Barroso parece não ter se abalado com a repercussão negativa do “perdeu, mané” nem do “nós derrotamos o bolsonarismo”, esta última frase dita ao microfone numa assembleia da União Nacional dos Estudantes (UNE), com militantes do PCdoB. Até hoje ele não explicou o uso do pronome, se ajudou ou se sentiu vitorioso ao lado de Lula. Na época, a oposição apresentou um pedido de impeachment ao Senado, por ele ter participado de um evento político-partidário, mas o então presidente da Casa, Rodrigo Pacheco, engavetou.

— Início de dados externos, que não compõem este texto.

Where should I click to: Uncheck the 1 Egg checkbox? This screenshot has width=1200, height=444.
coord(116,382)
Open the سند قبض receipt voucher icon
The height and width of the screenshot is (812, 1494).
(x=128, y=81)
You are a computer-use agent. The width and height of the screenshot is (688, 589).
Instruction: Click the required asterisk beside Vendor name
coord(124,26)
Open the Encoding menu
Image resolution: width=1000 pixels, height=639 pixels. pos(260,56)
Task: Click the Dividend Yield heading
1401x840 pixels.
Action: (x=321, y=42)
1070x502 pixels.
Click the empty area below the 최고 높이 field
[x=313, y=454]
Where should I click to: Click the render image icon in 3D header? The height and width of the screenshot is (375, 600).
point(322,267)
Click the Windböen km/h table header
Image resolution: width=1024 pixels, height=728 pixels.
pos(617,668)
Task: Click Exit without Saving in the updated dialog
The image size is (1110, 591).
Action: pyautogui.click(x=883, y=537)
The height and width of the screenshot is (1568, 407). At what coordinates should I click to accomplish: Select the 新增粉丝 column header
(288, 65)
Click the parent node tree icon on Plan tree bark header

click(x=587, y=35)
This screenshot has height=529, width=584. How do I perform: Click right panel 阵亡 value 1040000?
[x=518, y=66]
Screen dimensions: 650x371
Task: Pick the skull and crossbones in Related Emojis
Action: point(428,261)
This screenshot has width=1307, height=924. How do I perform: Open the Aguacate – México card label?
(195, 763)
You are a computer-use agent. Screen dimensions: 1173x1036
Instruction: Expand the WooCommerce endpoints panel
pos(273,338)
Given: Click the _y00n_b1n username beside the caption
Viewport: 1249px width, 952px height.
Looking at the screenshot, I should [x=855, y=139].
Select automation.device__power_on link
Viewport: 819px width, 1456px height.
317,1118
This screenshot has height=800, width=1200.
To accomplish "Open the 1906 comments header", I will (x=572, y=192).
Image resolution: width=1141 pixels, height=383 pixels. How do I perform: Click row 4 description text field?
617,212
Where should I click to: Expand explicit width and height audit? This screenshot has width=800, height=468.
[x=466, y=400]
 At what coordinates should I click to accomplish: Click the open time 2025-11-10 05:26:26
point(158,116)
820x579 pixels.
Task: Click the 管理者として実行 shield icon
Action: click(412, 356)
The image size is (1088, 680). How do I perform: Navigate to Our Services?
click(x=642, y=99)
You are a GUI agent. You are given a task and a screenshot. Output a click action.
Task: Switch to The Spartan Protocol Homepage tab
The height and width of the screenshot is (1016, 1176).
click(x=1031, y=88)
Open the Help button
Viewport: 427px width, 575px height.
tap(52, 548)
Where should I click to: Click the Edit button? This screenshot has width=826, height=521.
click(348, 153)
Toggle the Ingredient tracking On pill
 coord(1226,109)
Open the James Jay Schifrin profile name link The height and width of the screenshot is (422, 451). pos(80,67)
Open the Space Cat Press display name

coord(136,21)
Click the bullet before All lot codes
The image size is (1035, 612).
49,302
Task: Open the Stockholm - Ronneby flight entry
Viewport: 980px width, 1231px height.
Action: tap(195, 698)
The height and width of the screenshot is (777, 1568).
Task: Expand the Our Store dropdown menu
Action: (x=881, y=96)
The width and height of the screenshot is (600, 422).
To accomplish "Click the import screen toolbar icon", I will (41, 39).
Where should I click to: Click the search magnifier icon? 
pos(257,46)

Como o Senado não impõe freios ao ativismo político, o ministro segue falando o que quer. No último fim de semana, ele disse que o Supremo “chamou para si a missão de enfrentar o populismo autoritário e o extremismo”. Outra vez, discursava em videoconferência para um evento de universidades nos Estados Unidos. Trata-se de uma afirmação notoriamente política, endereçada à direita. Contudo, não há uma linha na Constituição de 1988 que conceda à Corte o papel de “contenção” ou mediação no embate político do país. Pelo contrário, o distanciamento é necessário, já que políticos com mandatos, por exemplo, só podem ser julgados pelos magistrados.
A libertação de Chiquinho Brazão
Poucas decisões do Supremo Tribunal Federal são mais explícitas de que a régua para condenar, prender ou soltar não é a mesma para a direita e a esquerda quanto a libertação do deputado Chiquinho Brazão. Ele estava preso em Campo Grande (MS) porque responde pela acusação de mandar matar a vereadora do Rio de Janeiro Marielle Franco, em 2018. A decisão foi do ministro Alexandre de Moraes.
Até agora, não houve manifestações de repúdio dos partidos de esquerda ou de grupos feministas. A ministra da Igualdade Racial, Anielle Franco, irmã de Marielle, não se pronunciou. E não foi só dessa vez que houve silêncio. O caso do deputado foi “esquecido” pela esquerda desde o encerramento das investigações, porque, depois de cinco anos, o mandante do assassinato não era quem a militância queria: alguém ligado ao presidente Jair Bolsonaro.
Ao libertar Brazão, Moraes acatou o pedido dos advogados em decorrência da alegação de que o deputado tem problema grave de saúde — ele teve episódios de angina. O laudo médico cita “alta possibilidade de sofrer mal súbito”. É exatamente o mesmo caso de Cleriston Pereira da Cunha, o Clezão, que morreu em novembro de 2023 no pátio do presídio da Papuda, no Distrito Federal. Ele aguardava julgamento por ter participado do tumulto do 8 de janeiro.
Dois meses antes da morte de Cleriston da Cunha, o Ministério Público havia concordado com o argumento da defesa de que era preciso transformar sua prisão em domiciliar para que ele fosse acompanhado por médicos. Alexandre de Moraes, contudo, não analisou o pedido.
Brazão teve a sorte que Clezão não teve.